> PROVIDED TEXT:

....

3. How could any serious scholar not recognize 1.5 million for the incredibly propagandistic figure that it is? Around 1.5 million was the entire pre-war population, and a 1.5 million mortality would mean "zero" survivors. Why is the reviewer even mentioning 1.5 million as though it could be valid? Furthermore, the serious low-end of mortality estimates begin at 200,000 or even less, not 600,000. Prof. Stanford Shaw estimated 200,000, as did the Armenians themselves, at the end of the war. (Allowing for the Preliminary Peace Conference sub-committee to conclude, "more than 200,000.") It's no stretch to imagine Prof. Naimark is deeply partisan, to present this range in the manner that he has. (Even Lord Bryce, of "Blue Book" fame, offered a range of 500,000-800,000, by war's end, and the Armenian Patriarch himself did not go over 840,000! If you click on the link, you will discover Armenian estimates of their dead at well under 100,000.)
4. Every war has suffering. Suffering is not genocide.
5. Meanwhile, such genocide proponents offer no empathy to, or even acknowledgement of, the some 500,000 Muslim and Jewish victims of the Armenian systematic extermination campaign conducted during and after the war, with some Russian help. What do we call those who value one human group excessively, and totally ignore another human group's sufferings?
6. If Prof. Naimark were accused of a terrible crime based upon no factual evidence, he would be denying it, too.
7. This law does not specifically address the "genocide." The "genocide" has been freely discussed for years in public. Taner Akcam has gone on Turkish television in the early 2000s, asking Turks to beg forgiveness from Armenians, according to an article by one of his partners-in-crime, Robert Fisk; Akcam's first genocide book was available for sale in Turkey in 1992. The 301 law, which is a foolish law, is an attempt to clamp a lid on the many forces wishing to destabilize Turkey. There is a good argument that this law is a necessary evil, as only when a country is stable can a country afford total freedom of speech.
8. At least our reviewer does not praise countries like France that exercise such censorship of thought, and he scores a point. However, he has it backward; the reason why this illiberal law became a reality in France had nothing to do with teaching the "denialist" Turks a lesson (the effect of the French move will do nothing in having Turkey come around; the only thing that will is genuine historical truth. For that, one needs actual proof, and not shameless propaganda), and everything to do with the powerful French-Armenian establishment twisting the arms of their politicians.

....

> COLLECTED DATA:
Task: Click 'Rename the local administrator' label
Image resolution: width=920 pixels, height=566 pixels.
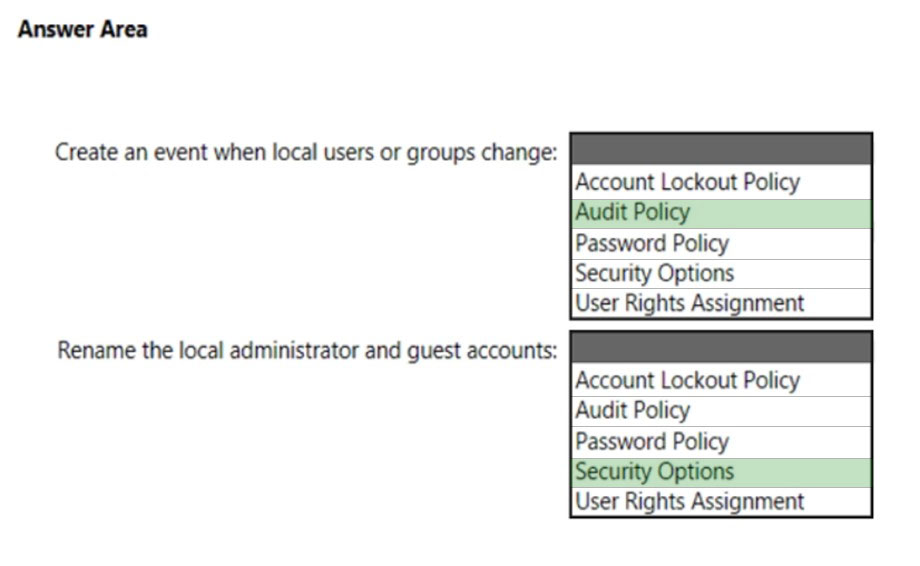Action: pyautogui.click(x=208, y=350)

....

> WORK ORDER 1:
Using the commentary, decide whether each statement below agrees with it. Answer yes or no for each, and quote the words of the commentary that decide it.
(a) The commentary states that Prof. Stanford Shaw estimated 200,000 deaths.
(b) The commentary states that Lord Bryce gave a range reaching up to 1.5 million.
(c) The commentary calls the 301 law a wise law.
> WORK ORDER 2:
Answer these questions from the commentary:
(a) In what year was Akcam's first genocide book available for sale in Turkey?
(b) How many Muslim and Jewish victims does the commentary mention?
(c) What figure did the Armenian Patriarch not go over?
> WORK ORDER 3: Write out the passage of the commentary from "4. Every war" up to and including "denying it, too.".

> TASK OUTPUT 1:
(a) Yes: "Prof. Stanford Shaw estimated 200,000"
(b) No: "offered a range of 500,000-800,000"
(c) No: "The 301 law, which is a foolish law"

> TASK OUTPUT 2:
(a) 1992
(b) Some 500,000
(c) 840,000

> TASK OUTPUT 3:
4. Every war has suffering. Suffering is not genocide.
5. Meanwhile, such genocide proponents offer no empathy to, or even acknowledgement of, the some 500,000 Muslim and Jewish victims of the Armenian systematic extermination campaign conducted during and after the war, with some Russian help. What do we call those who value one human group excessively, and totally ignore another human group's sufferings?
6. If Prof. Naimark were accused of a terrible crime based upon no factual evidence, he would be denying it, too.